Появились деньги - и вот я купил себе отдельный глинобитный домик, заказал крепкий стол для писания, а спал - все так же на ящиках холостых. Еще я купил приемник с короткими волнами, вечерами занавешивал окна, льнул ухом к самому шелку и сквозь водопады глушения вылавливал запретную нам, желанную информацию и по связи мысли восстанавливал недослышанное.

Очень уж измучила нас брехня за десятилетия, истосковались мы по каждому клочку даже разорванной истины! - а так-то не стоила эта работа потерянного времени: нас, взращенцев Архипелага, инфантильный Запад уже не мог обогатить ни мудростью, ни стойкостью.
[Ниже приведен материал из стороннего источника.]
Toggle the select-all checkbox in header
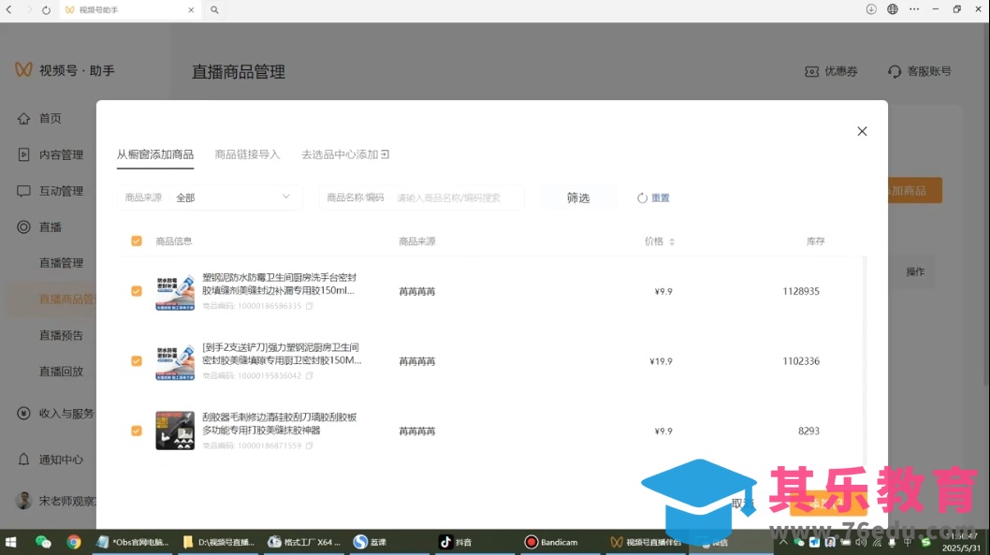The height and width of the screenshot is (555, 990). coord(137,241)

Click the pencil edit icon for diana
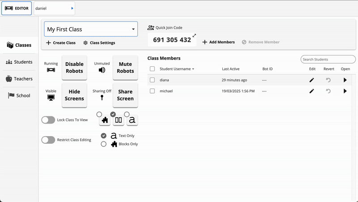(312, 80)
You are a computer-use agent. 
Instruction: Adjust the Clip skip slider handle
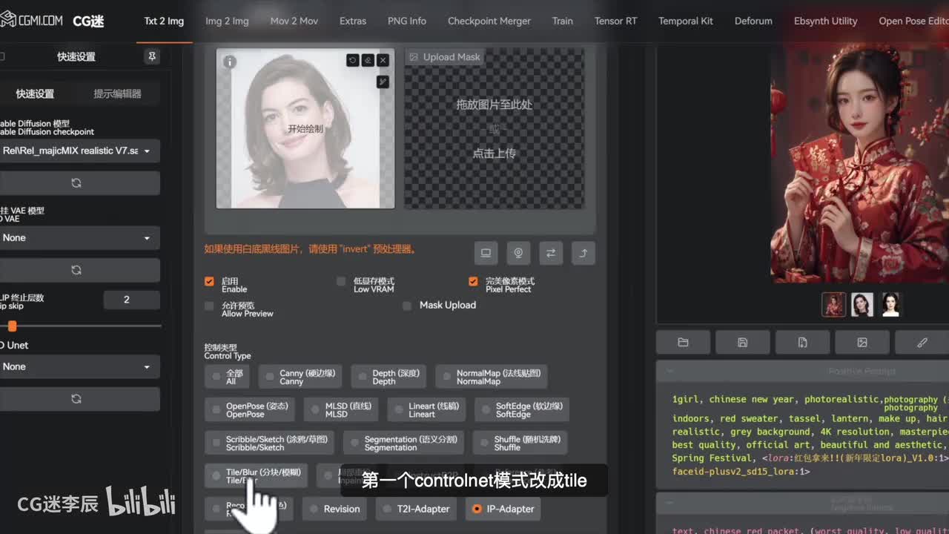click(12, 326)
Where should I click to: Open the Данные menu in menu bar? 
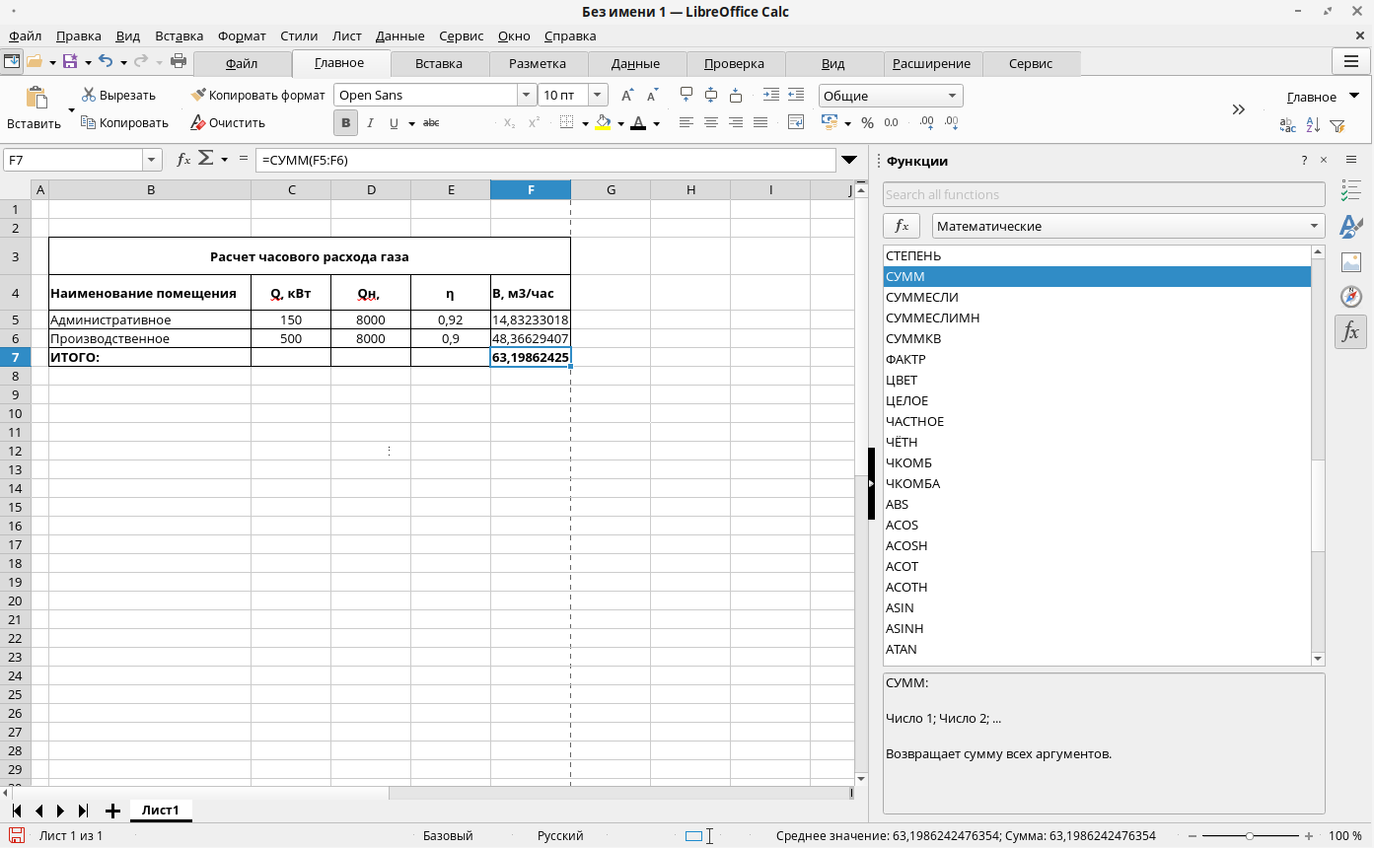[x=399, y=35]
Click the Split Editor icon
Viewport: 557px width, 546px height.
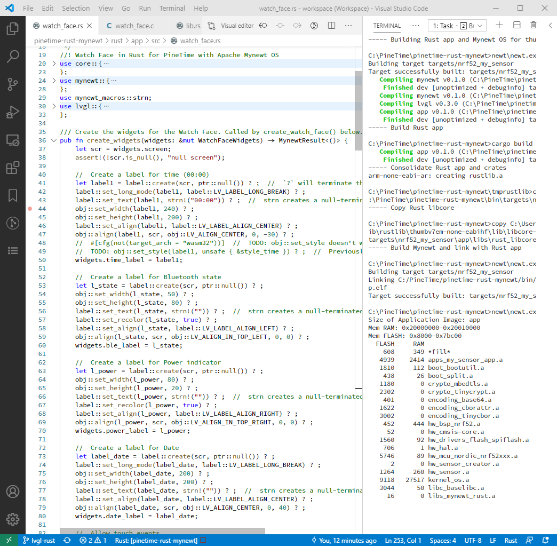331,26
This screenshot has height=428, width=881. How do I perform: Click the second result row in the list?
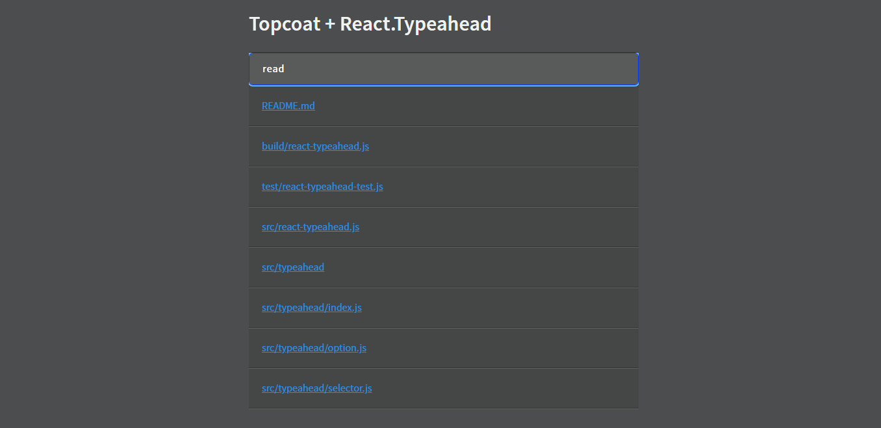[443, 146]
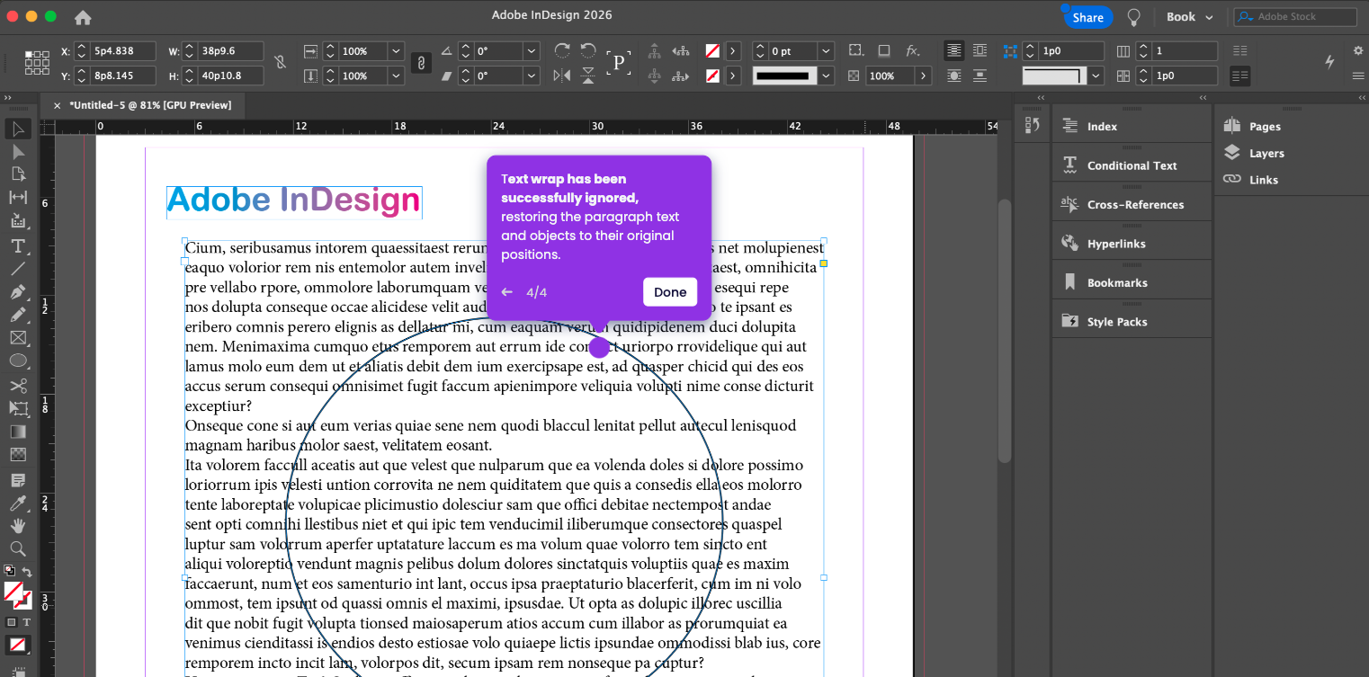
Task: Open the Book workspace switcher
Action: point(1189,17)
Домик мой стоял на самом восточном краю поселка. За калиткою был - арык, и степь, и каждое утро восход. Стоило венуть ветерку из степи - и легкие не могли им надышаться. В сумерки и по ночам, черным и лунным, я одиноко расхаживал там и обалдело дышал. Ближе ста метров не было ко мне жилья ни слева, ни справа ни сзади.

Я вполне смирился, что буду жить здесь, ну, если и не "вечно", то по крайней мере лет двадцать (я не верил в наступление общей свободы раньше - и ошибся не много). Я уже никуда как будто и не хотел (хоть и замирало сердце над картой Средней России). Весь мир я ощущал не как внешний, не как манящий, а как прожитый, весь внутри меня, и вся задача оставалась - описывать его. Я был полон.